The risk and reward ratio just didn't make sense to him, so he quit farming all together for a while. “I guess farming is in your blood and you just can't get away from it,” Cox says. And, when the opportunity arose, he began a new farming operation centered around collards and around the concept that giving rural people what they want will keep them coming back to buy more.

“If we sell something to a customer, either we grow it, or we know the person who does really well,” Cox says. Everybody is the same that we sell to, doesn't matter whether you drive 40 miles from New Bern to buy eight pounds of collards or pick up 50 boxes of collards for wholesalers,” Cox says with pride.

Over the years, he explains, they have found there are certain things like yellow collards, boiled peanuts, red potatoes and salad crops that area residents can't always find at the grocery store. These redneck foods, he says, have provided him an opportunity to provide vegetable crops that few others can provide.

People use to have gardens, now not so many do, the North Carolina farmer contends. “We are providing a lot of the vegetables that people used to grow fresh in a garden,” Cox explains.

Combined with their philosophy of providing people with wholesome food, and in a place where they are always welcome, these specialty crops make up what Cox recently told the annual meeting of the North Carolina Vegetable Growers Association is Redneck Marketing.

In the summer months, butterbeans, sweet corn, watermelons, red potatoes are grown, again primarily for retail. Another delicacy, almost as revered as yellow collards, are frozen boiled and fried peanuts. Vickie Cox, who recently published a cookbook filled with her recipes, cooks peanuts and yellow collards to sell to customers who don't want to, or don't know how to cook these delicacies themselves.

They also grow and sell peppers — with a slight twist. “We sell the pepper plants in the pot, so that people can pick them whenever they need them,” Cox explains. They also sell pepper vinegar and hot pepper sauce.

Still, at the heart of their farming and marketing operation is the Carolina yellow collard cabbage. “We use the whole plant — we sell seeds, we sell collard leaves and whole-cut collards, and we sell cooked collards,” Cox explains.

These plants have been handed down from generation to generation, though neither Vickie nor Benny Cox knows exactly where they originated. “Noah may have brought the first plants over on the Ark,” Cox jokes.

Though he jokes about the origin of these unique seed, collecting and planting them has become as much an art as an agronomic science over the years, he contends. “We don't try to keep them a secret — we do sell some seed, but we do have some secrets about how yellow collards are grown,” he explains.
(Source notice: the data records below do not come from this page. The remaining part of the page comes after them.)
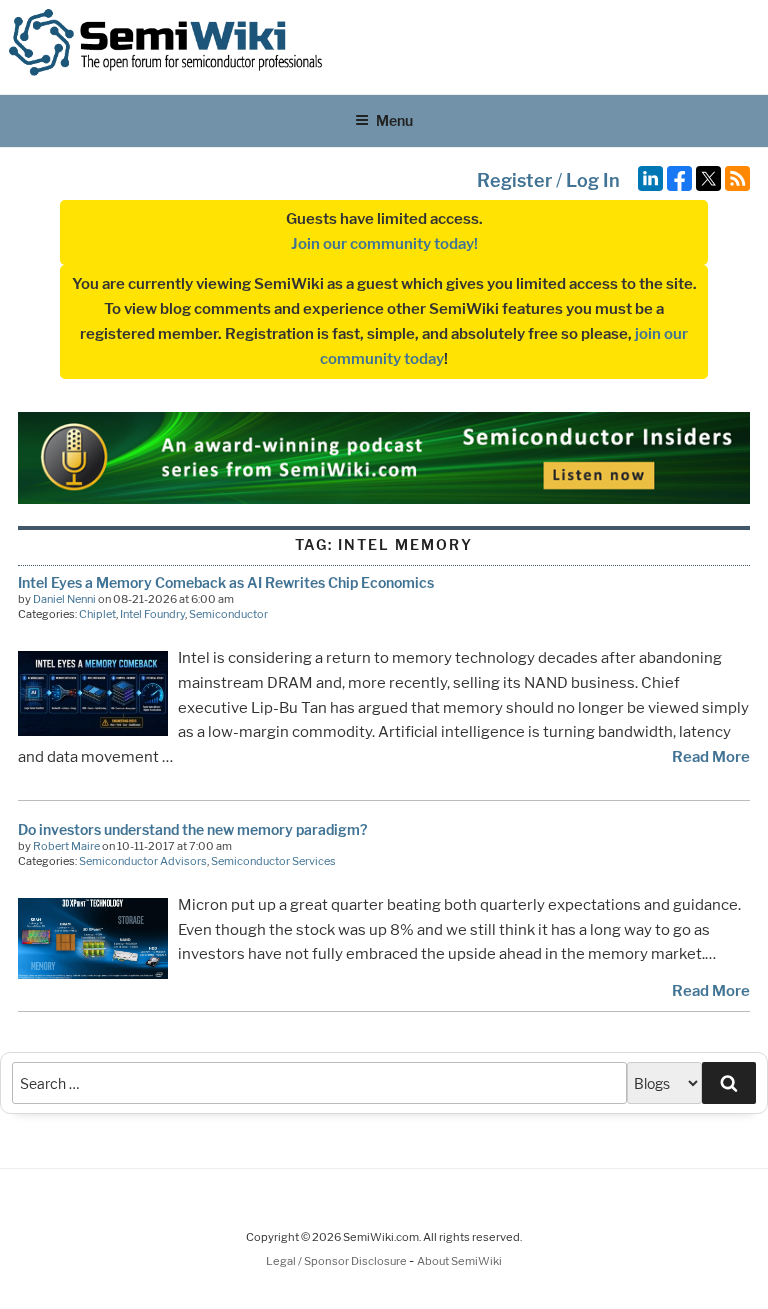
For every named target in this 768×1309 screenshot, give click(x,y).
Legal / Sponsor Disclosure (337, 1261)
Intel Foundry (152, 614)
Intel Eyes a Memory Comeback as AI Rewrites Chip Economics (226, 582)
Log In (593, 180)
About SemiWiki (459, 1261)
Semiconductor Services (273, 861)
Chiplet (97, 614)
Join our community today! (384, 244)
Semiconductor (228, 614)
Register (514, 180)
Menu (394, 120)
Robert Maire (66, 846)
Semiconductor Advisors (143, 861)
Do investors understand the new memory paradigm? (192, 829)
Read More (711, 757)
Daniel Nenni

The collards are started in a greenhouse, where the trays float on water. Collard seed planted in the fall will mature in March. From March to the end of November, the tender leaves of the collard plants are picked by hand and sold.
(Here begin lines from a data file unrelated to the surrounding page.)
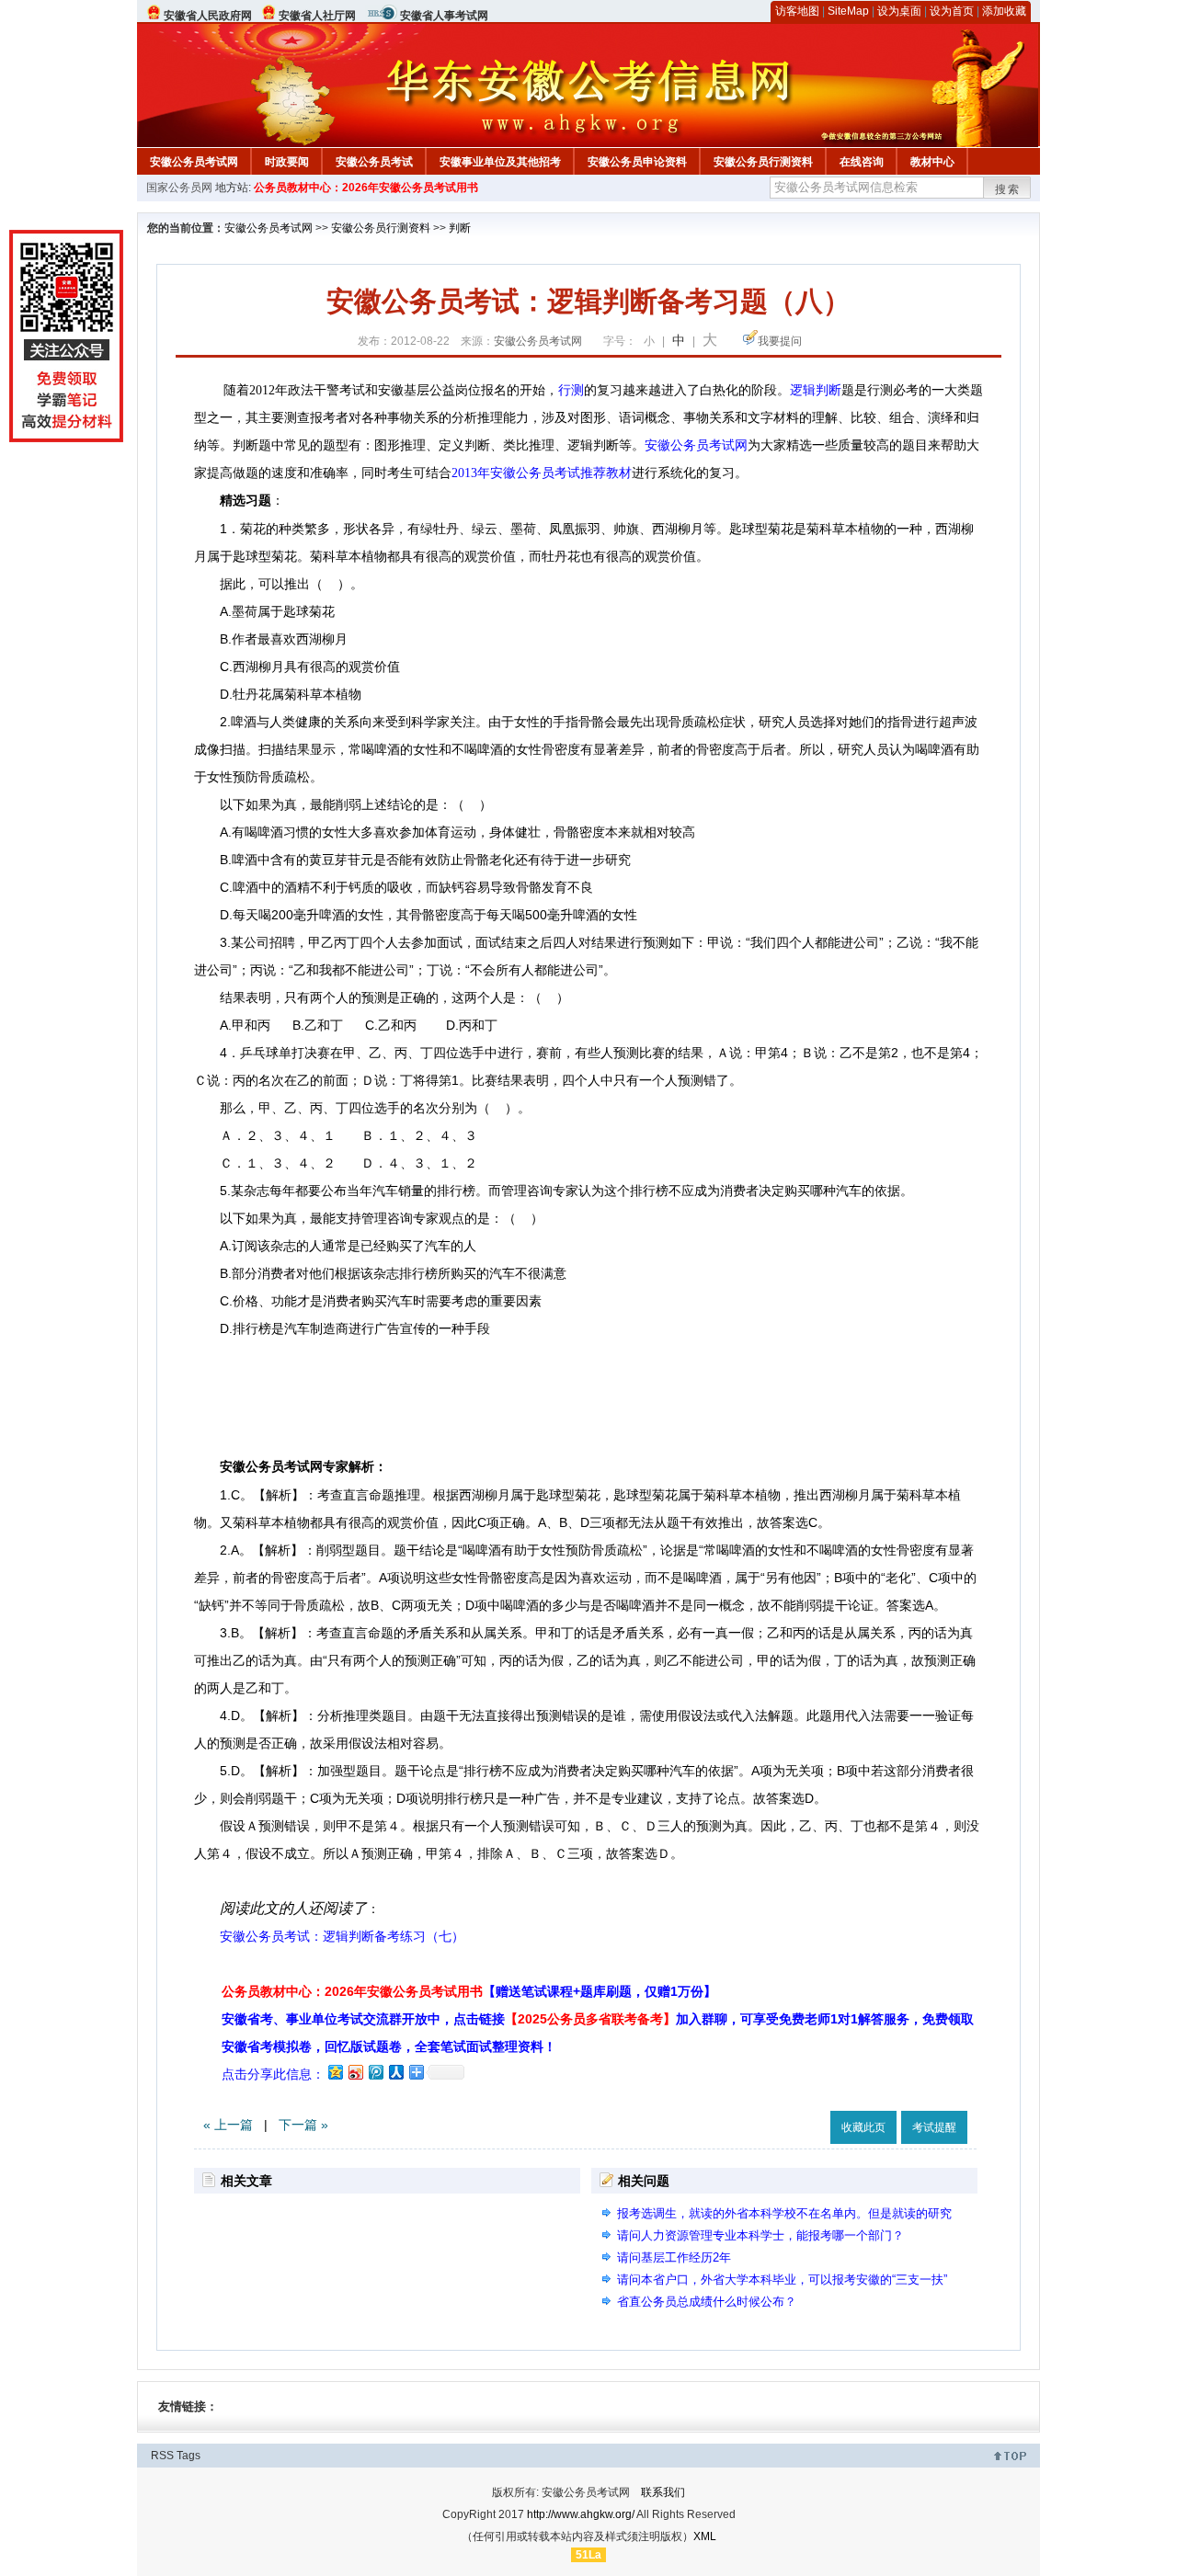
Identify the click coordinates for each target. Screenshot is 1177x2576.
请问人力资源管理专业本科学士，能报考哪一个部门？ (760, 2235)
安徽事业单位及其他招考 (500, 161)
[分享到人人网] (395, 2071)
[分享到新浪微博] (355, 2071)
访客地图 (797, 11)
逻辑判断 (815, 390)
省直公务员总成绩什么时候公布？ (706, 2301)
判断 (460, 228)
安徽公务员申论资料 (637, 161)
When weather gets too cold for collards to continue to produce the leaves that are harvested and sold, they begin cutting the plants to sell, which Cox and his two full-time employees do until they can begin picking off the leaves again the following spring.

“Some people like the leaves, some people like the whole cut collards and some don't want collards until frost hits the plants. In the cooler months, the collards cook quicker and have a sweeter taste,” the North Carolina entrepreneur explains.
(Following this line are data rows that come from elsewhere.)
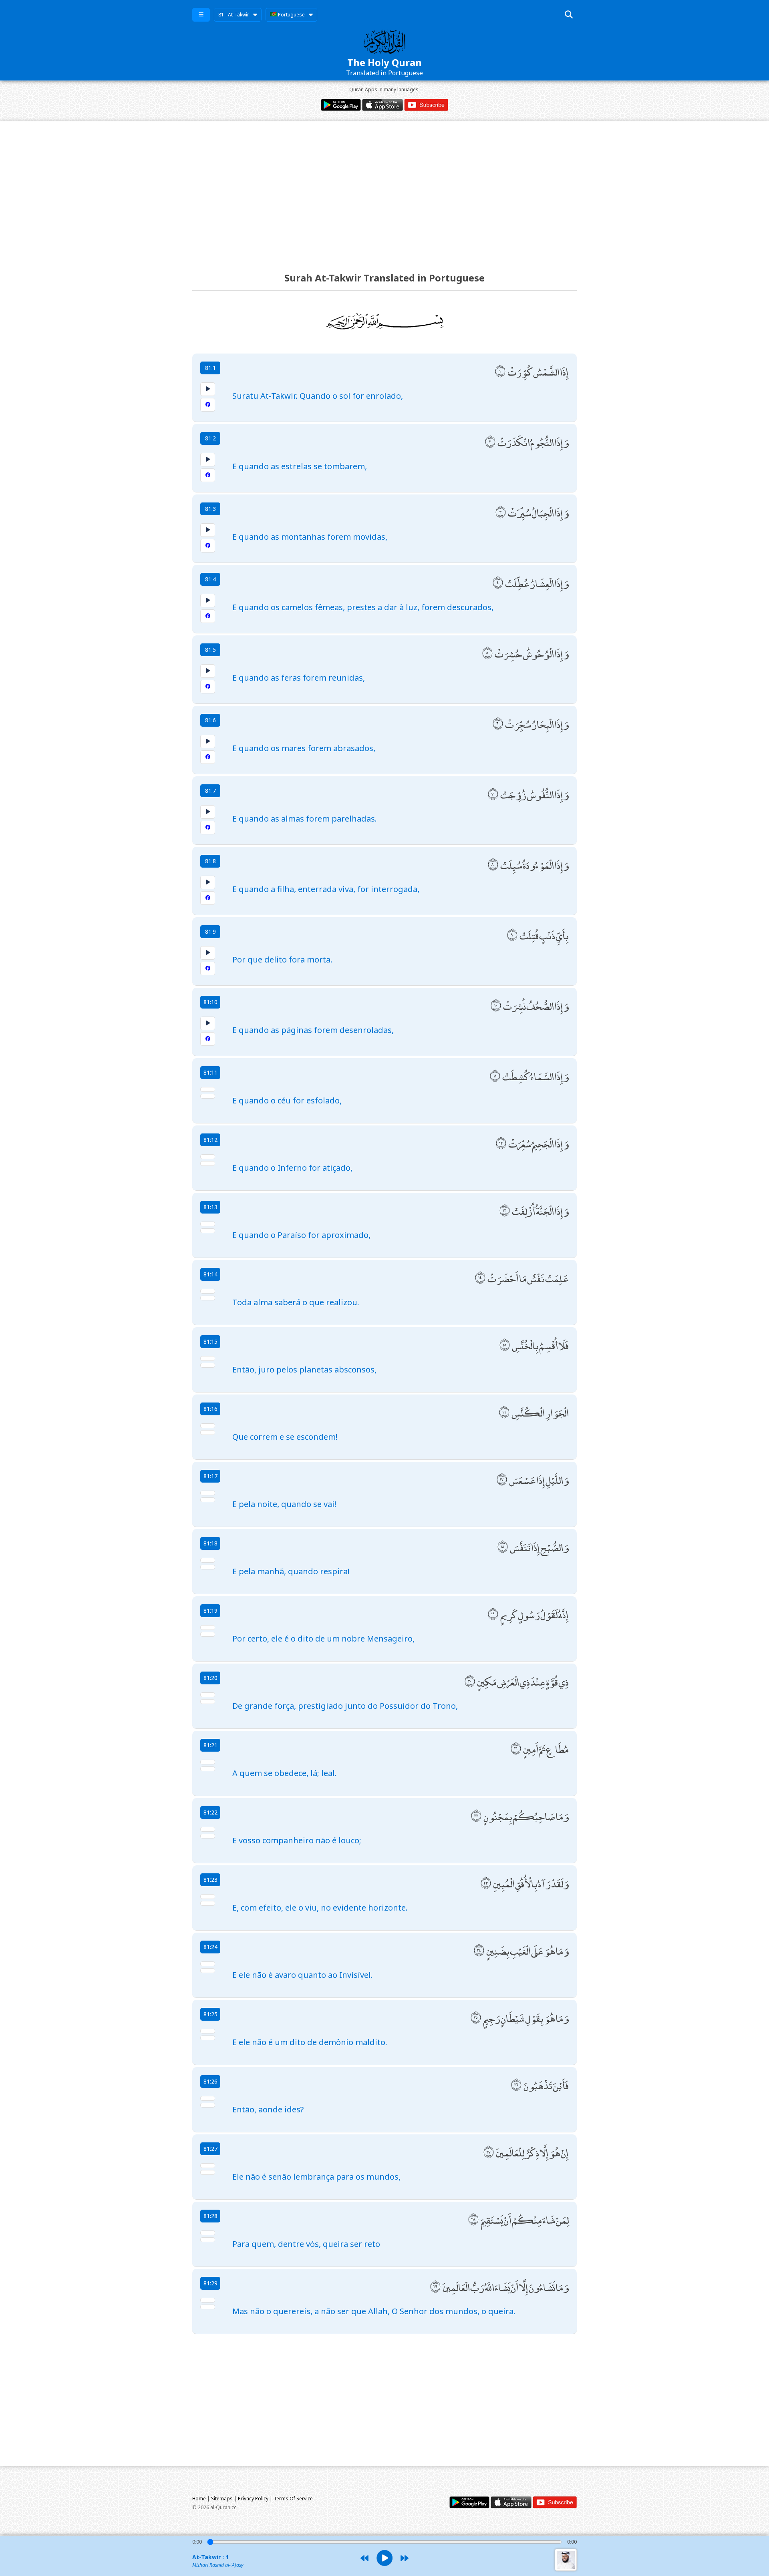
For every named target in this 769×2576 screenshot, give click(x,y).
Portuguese (291, 14)
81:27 (210, 2148)
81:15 (210, 1341)
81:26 (210, 2081)
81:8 (210, 861)
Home (199, 2498)
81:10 (210, 1002)
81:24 (210, 1947)
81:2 (210, 438)
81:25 (210, 2014)
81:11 (210, 1072)
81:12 (210, 1139)
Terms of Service (293, 2498)
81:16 (210, 1409)
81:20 (210, 1678)
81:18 (210, 1543)
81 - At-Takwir (233, 14)
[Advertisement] (384, 189)
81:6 (210, 720)
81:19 (210, 1610)
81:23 (210, 1879)
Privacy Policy (253, 2498)
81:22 (210, 1812)
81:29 (210, 2283)
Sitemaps (222, 2498)
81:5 (210, 649)
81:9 (210, 931)
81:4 (210, 579)
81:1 (210, 368)
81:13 (210, 1207)
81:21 (210, 1745)
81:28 (210, 2216)
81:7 (210, 790)
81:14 (210, 1274)
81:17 (210, 1476)
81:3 (210, 508)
As a result of his unique staggered planting system, Cox can pick collards year-round. The Carolina yellow cabbage collards at the Collard Shack sell for 75 cents per pound, compared to a dollar or more in most grocery stores. It takes about a pound of collards per person to make a meal, Cox estimates.

Going from big farmer to small farmer doesn't always equate to going from poor farmer to successful farmer, but in the case of Vickie and Benny Cox, the transition has been a good one that just keeps on getting better.